→ Exercise: Exactly as given, restate each record that follows.

= Beginning of Section =

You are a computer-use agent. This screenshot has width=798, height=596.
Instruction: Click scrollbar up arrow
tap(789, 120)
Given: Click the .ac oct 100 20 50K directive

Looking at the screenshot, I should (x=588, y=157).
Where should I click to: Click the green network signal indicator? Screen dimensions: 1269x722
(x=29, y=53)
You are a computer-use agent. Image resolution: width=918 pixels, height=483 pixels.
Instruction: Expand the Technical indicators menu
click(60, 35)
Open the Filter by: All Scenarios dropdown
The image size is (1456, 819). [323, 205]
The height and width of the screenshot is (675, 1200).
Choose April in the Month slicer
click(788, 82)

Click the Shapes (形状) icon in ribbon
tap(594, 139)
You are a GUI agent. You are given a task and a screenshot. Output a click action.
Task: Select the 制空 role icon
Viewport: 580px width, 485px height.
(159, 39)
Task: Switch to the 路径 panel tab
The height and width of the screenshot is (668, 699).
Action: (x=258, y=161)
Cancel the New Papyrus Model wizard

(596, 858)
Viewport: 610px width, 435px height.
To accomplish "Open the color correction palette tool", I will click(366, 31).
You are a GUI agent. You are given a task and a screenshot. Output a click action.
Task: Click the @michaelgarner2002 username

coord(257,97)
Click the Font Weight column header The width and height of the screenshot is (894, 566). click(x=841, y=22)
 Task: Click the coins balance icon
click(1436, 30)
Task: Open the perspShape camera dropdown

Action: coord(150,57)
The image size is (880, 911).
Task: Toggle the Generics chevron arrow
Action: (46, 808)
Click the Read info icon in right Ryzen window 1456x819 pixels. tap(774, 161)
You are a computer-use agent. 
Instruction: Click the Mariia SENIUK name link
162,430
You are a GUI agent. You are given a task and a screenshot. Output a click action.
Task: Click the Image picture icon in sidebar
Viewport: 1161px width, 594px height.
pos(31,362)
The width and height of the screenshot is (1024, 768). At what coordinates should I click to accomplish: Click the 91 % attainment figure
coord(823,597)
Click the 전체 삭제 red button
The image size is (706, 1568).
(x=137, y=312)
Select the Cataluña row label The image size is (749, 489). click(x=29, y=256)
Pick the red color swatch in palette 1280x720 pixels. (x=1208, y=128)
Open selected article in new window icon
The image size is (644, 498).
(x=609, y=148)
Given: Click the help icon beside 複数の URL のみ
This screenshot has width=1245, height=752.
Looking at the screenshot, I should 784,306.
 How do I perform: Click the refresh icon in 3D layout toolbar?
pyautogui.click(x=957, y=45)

= End of Section =

→ Reply:
You are a computer-use agent. This screenshot has width=798, height=596.
Instruction: Click scrollbar up arrow
tap(789, 120)
Given: Click the .ac oct 100 20 50K directive

Looking at the screenshot, I should (x=588, y=157).
Where should I click to: Click the green network signal indicator? Screen dimensions: 1269x722
(x=29, y=53)
You are a computer-use agent. Image resolution: width=918 pixels, height=483 pixels.
Instruction: Expand the Technical indicators menu
click(60, 35)
Open the Filter by: All Scenarios dropdown
The image size is (1456, 819). [323, 205]
The height and width of the screenshot is (675, 1200).
Choose April in the Month slicer
click(788, 82)

Click the Shapes (形状) icon in ribbon
tap(594, 139)
You are a GUI agent. You are given a task and a screenshot. Output a click action.
Task: Select the 制空 role icon
Viewport: 580px width, 485px height.
(159, 39)
Task: Switch to the 路径 panel tab
The height and width of the screenshot is (668, 699).
Action: (x=258, y=161)
Cancel the New Papyrus Model wizard

(596, 858)
Viewport: 610px width, 435px height.
To accomplish "Open the color correction palette tool", I will click(366, 31).
You are a GUI agent. You are given a task and a screenshot. Output a click action.
Task: Click the @michaelgarner2002 username

coord(257,97)
Click the Font Weight column header The width and height of the screenshot is (894, 566). click(x=841, y=22)
 Task: Click the coins balance icon
click(1436, 30)
Task: Open the perspShape camera dropdown

Action: coord(150,57)
The image size is (880, 911).
Task: Toggle the Generics chevron arrow
Action: (46, 808)
Click the Read info icon in right Ryzen window 1456x819 pixels. tap(774, 161)
You are a computer-use agent. 
Instruction: Click the Mariia SENIUK name link
162,430
You are a GUI agent. You are given a task and a screenshot. Output a click action.
Task: Click the Image picture icon in sidebar
Viewport: 1161px width, 594px height.
pos(31,362)
The width and height of the screenshot is (1024, 768). At what coordinates should I click to accomplish: Click the 91 % attainment figure
coord(823,597)
Click the 전체 삭제 red button
The image size is (706, 1568).
(x=137, y=312)
Select the Cataluña row label The image size is (749, 489). click(x=29, y=256)
Pick the red color swatch in palette 1280x720 pixels. (x=1208, y=128)
Open selected article in new window icon
The image size is (644, 498).
(x=609, y=148)
Given: Click the help icon beside 複数の URL のみ
This screenshot has width=1245, height=752.
Looking at the screenshot, I should 784,306.
 How do I perform: Click the refresh icon in 3D layout toolbar?
pyautogui.click(x=957, y=45)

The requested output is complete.